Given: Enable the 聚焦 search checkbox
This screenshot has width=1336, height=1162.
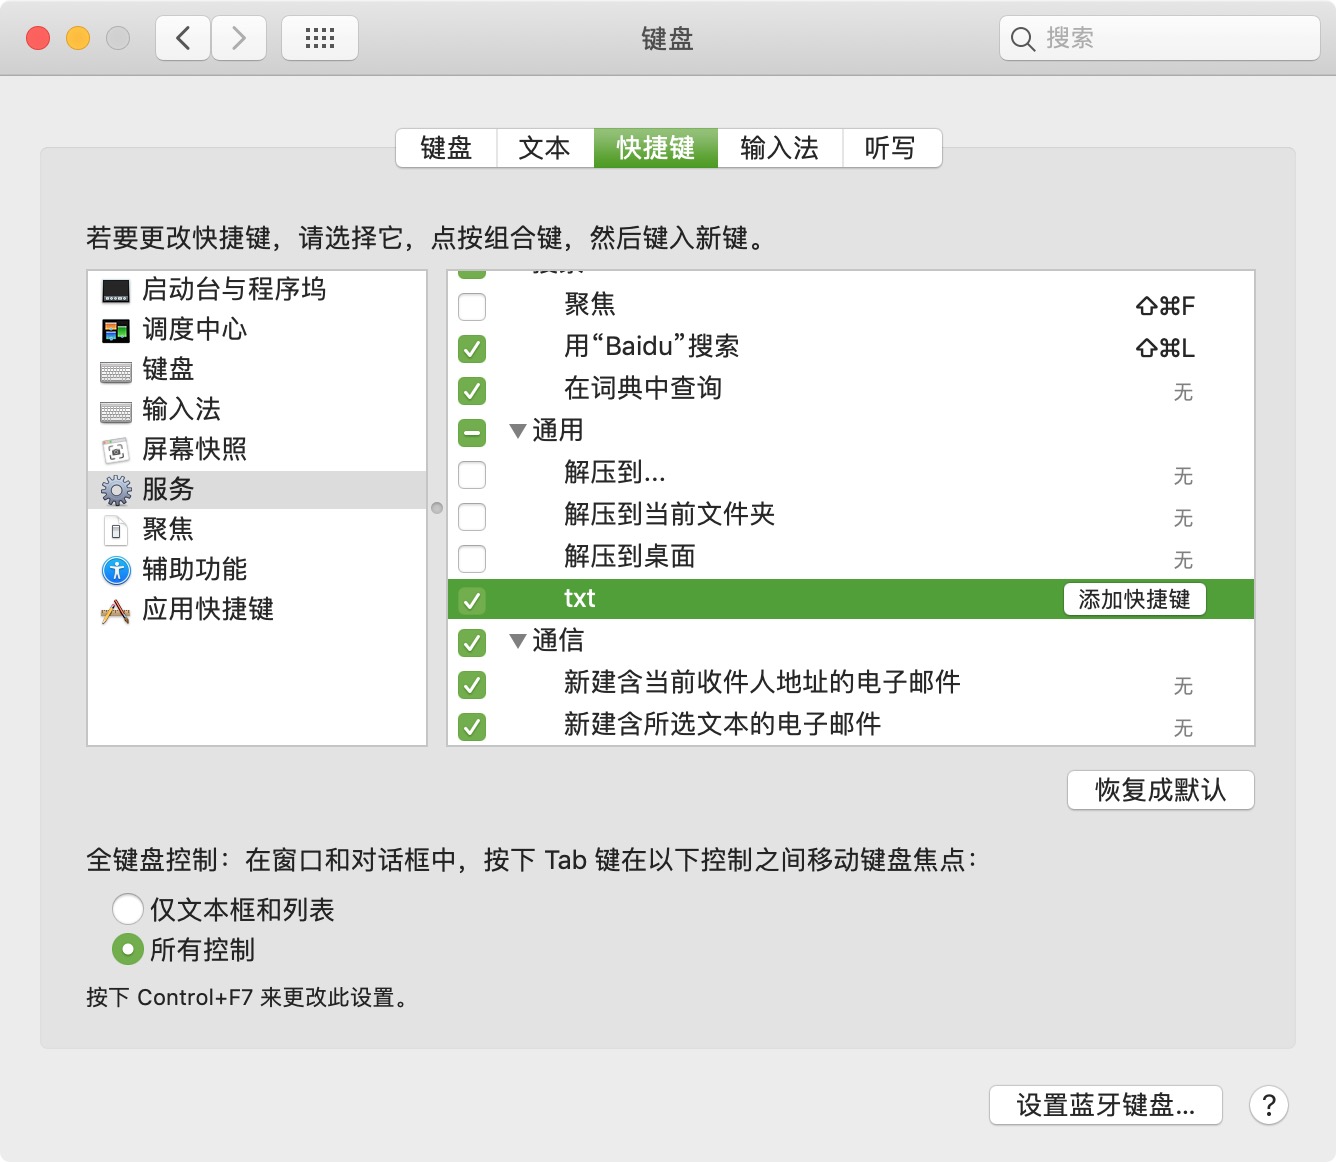Looking at the screenshot, I should tap(472, 306).
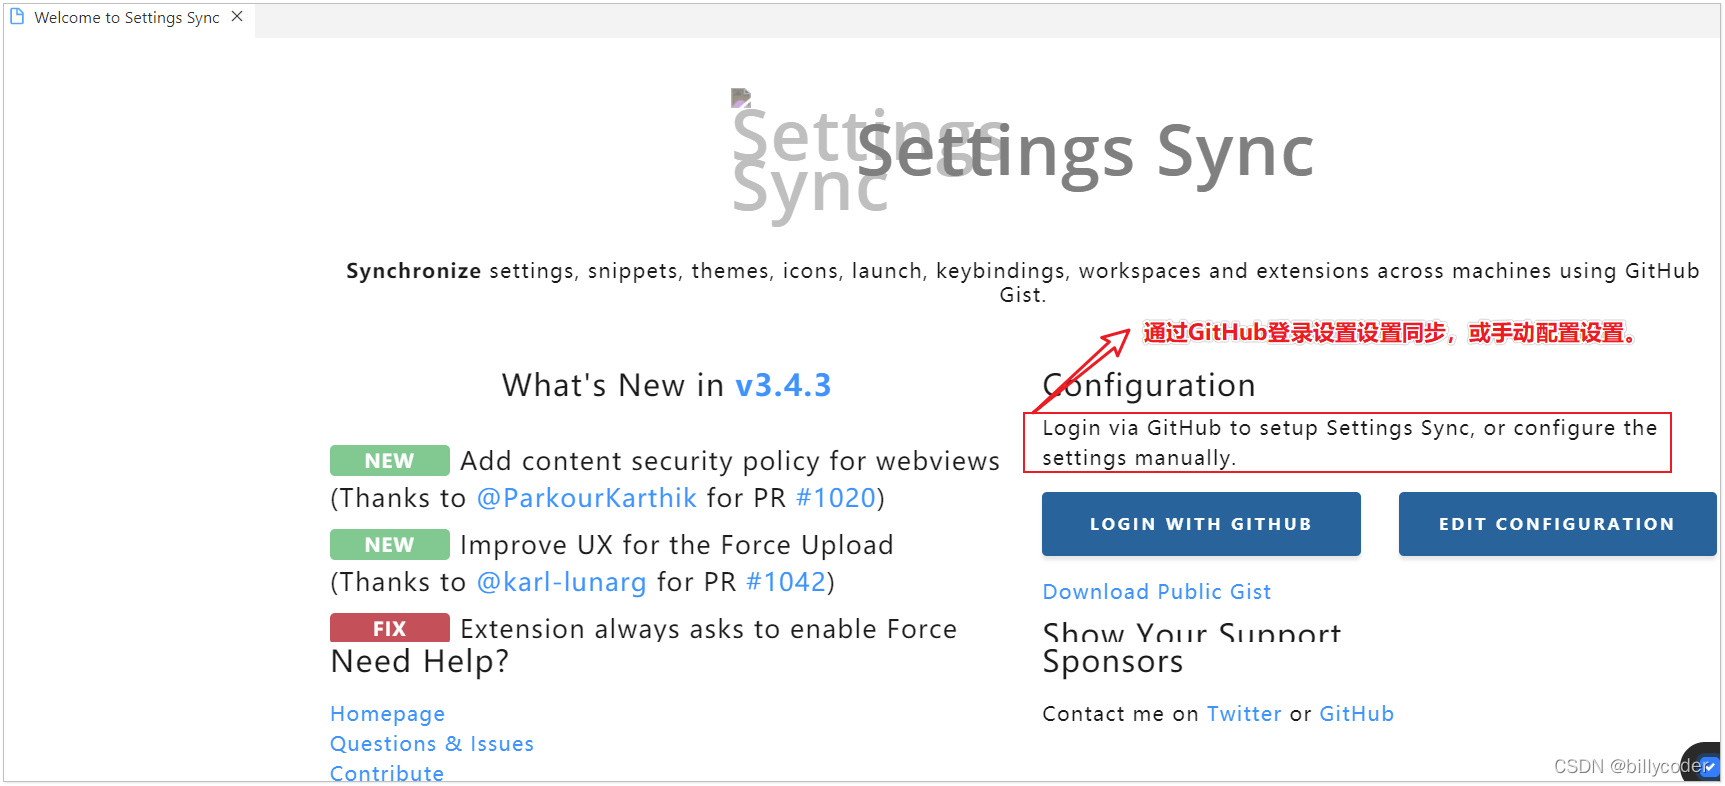Follow the Download Public Gist link
1725x786 pixels.
(x=1156, y=592)
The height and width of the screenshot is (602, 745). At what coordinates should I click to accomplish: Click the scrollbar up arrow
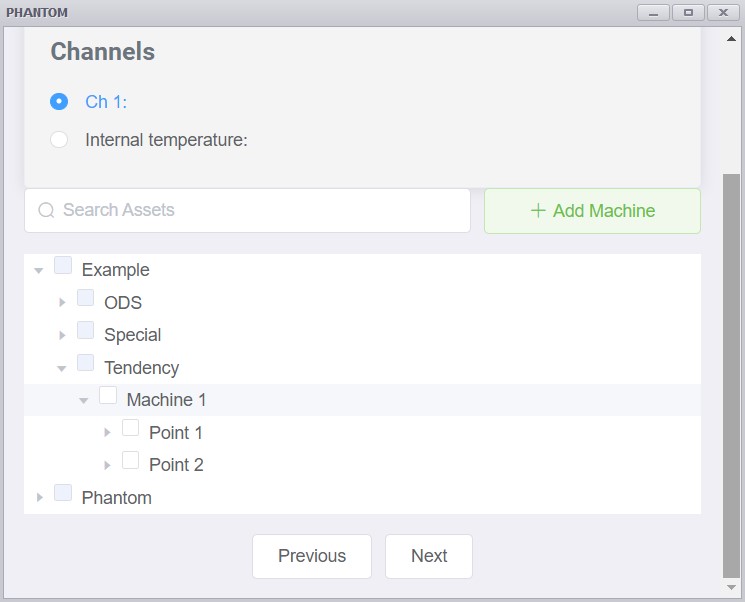[x=731, y=38]
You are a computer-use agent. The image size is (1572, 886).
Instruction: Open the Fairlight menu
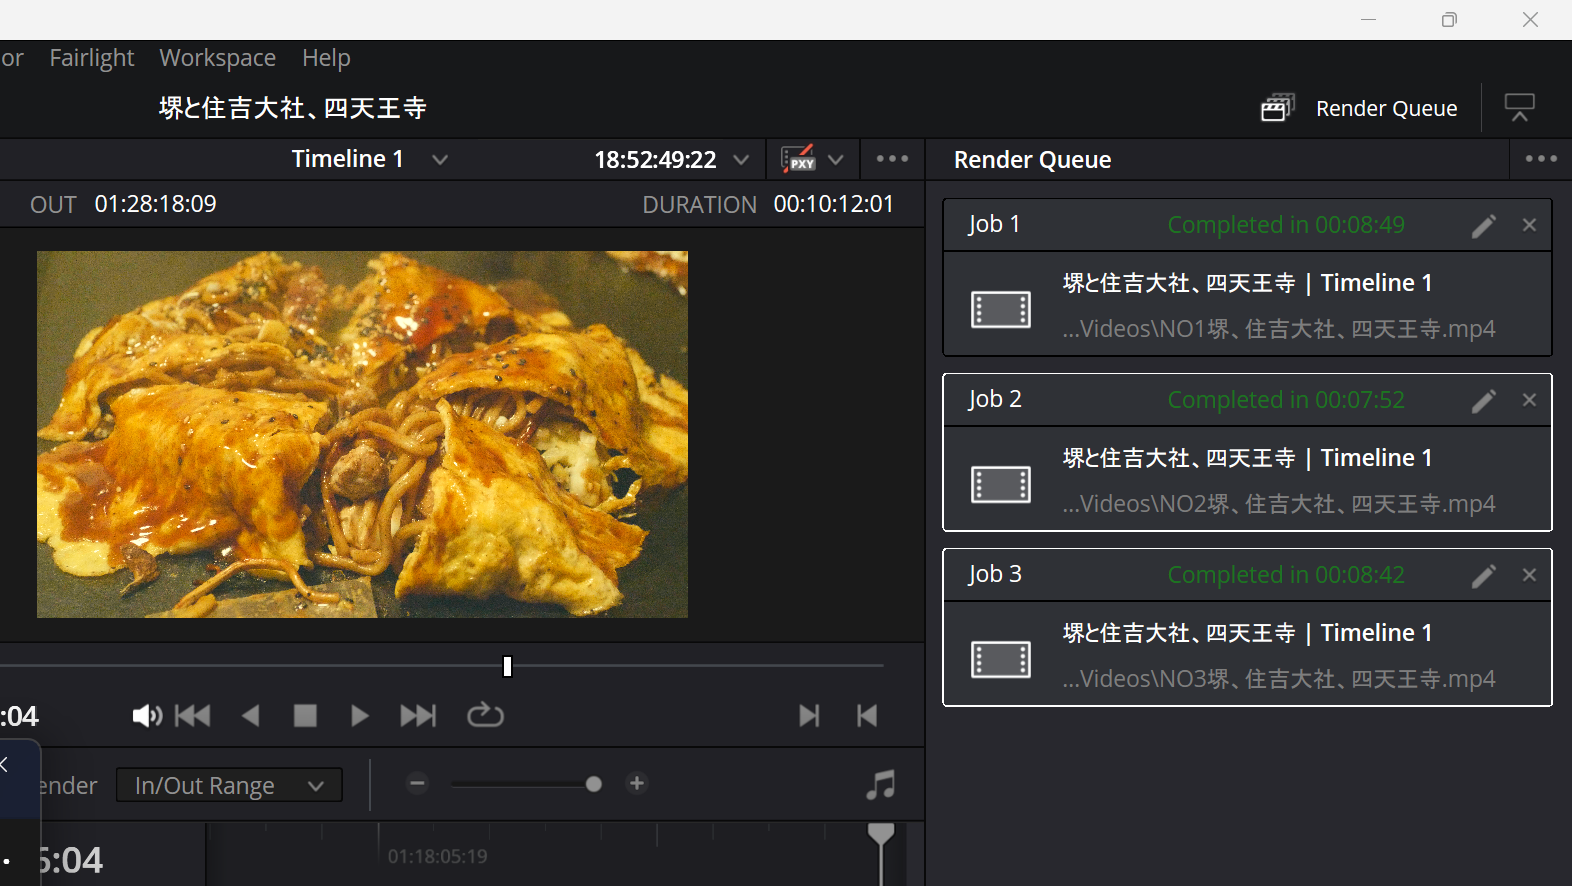(x=91, y=58)
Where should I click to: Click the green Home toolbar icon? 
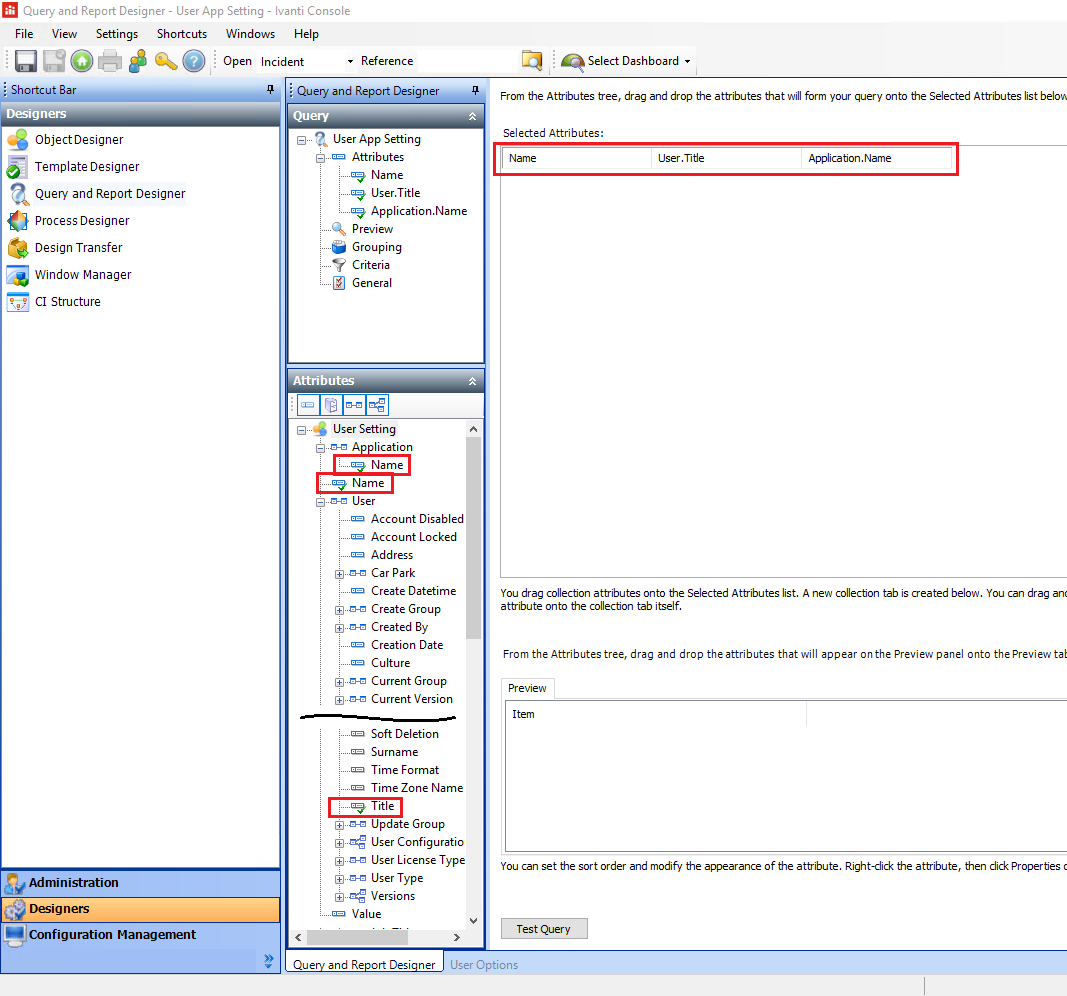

** Instructions to follow **
Would you write out each entry word for word and omit the images?

** Response for this exercise **
Given: Enable the 聚焦 search checkbox
This screenshot has width=1336, height=1162.
Looking at the screenshot, I should tap(472, 306).
Follow the Download Public Gist link
1725x786 pixels.
(x=1156, y=592)
The height and width of the screenshot is (602, 745). At what coordinates should I click to accomplish: Click the scrollbar up arrow
[x=731, y=38]
You are a computer-use agent. The image size is (1572, 886).
Instruction: Open the Fairlight menu
(x=91, y=58)
Where should I click to: Click the green Home toolbar icon? 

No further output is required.